* **WORK TO BE COMPLETED**: Write out the records below word for word, from the line with "730x413 pixels. Task: Click" up to and including the line with "pos(649,232)". Leave the pictures out.

* **PROVIDED DATA**:
## Start

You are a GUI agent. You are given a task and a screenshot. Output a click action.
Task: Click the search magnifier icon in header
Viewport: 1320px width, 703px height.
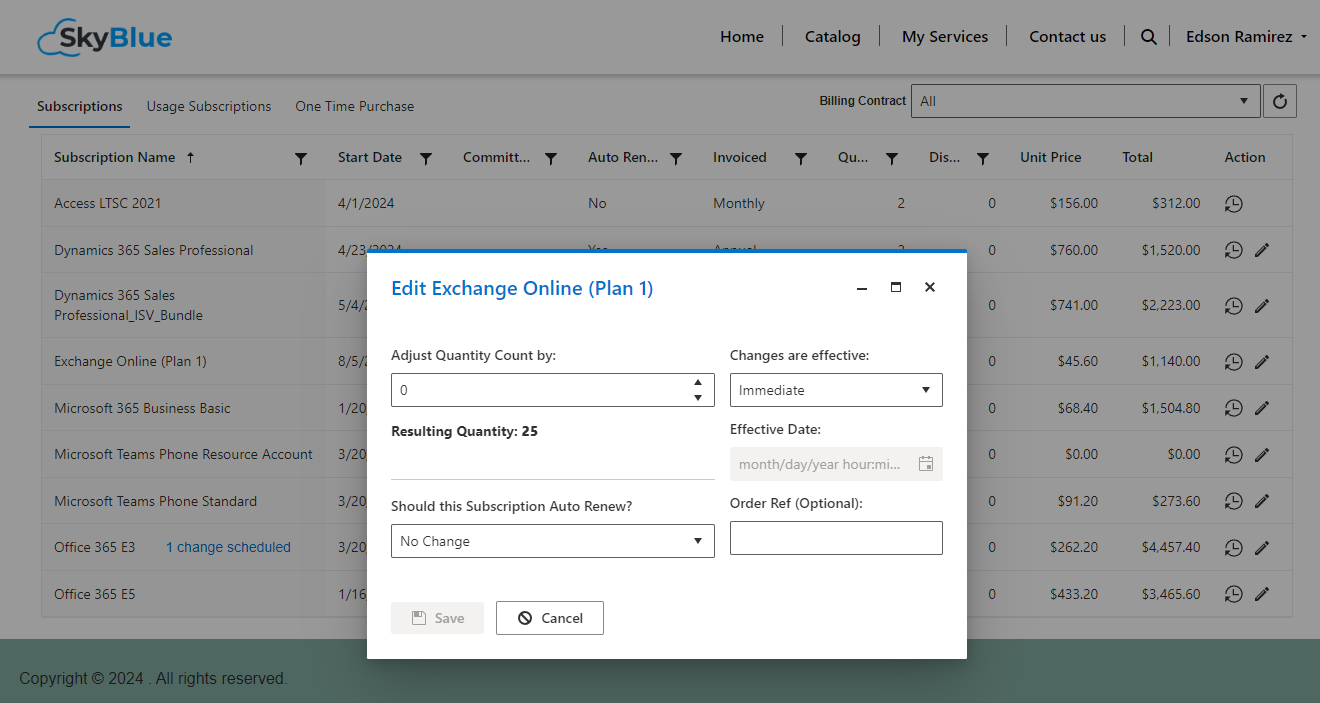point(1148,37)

## End
## Start

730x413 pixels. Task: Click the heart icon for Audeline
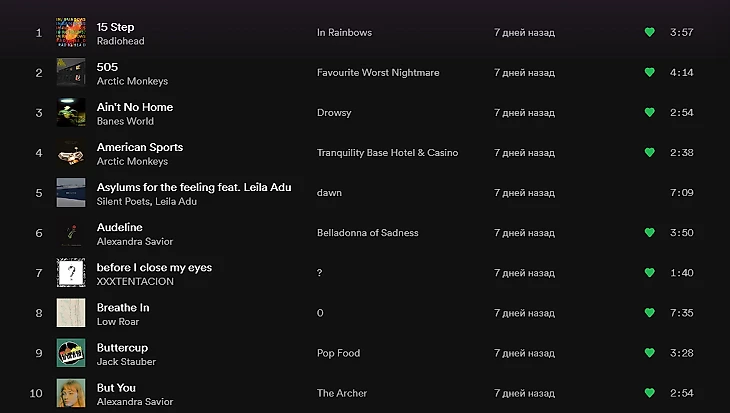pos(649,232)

## End

* **TASK RESULT**:
730x413 pixels. Task: Click the heart icon for Audeline
pos(649,232)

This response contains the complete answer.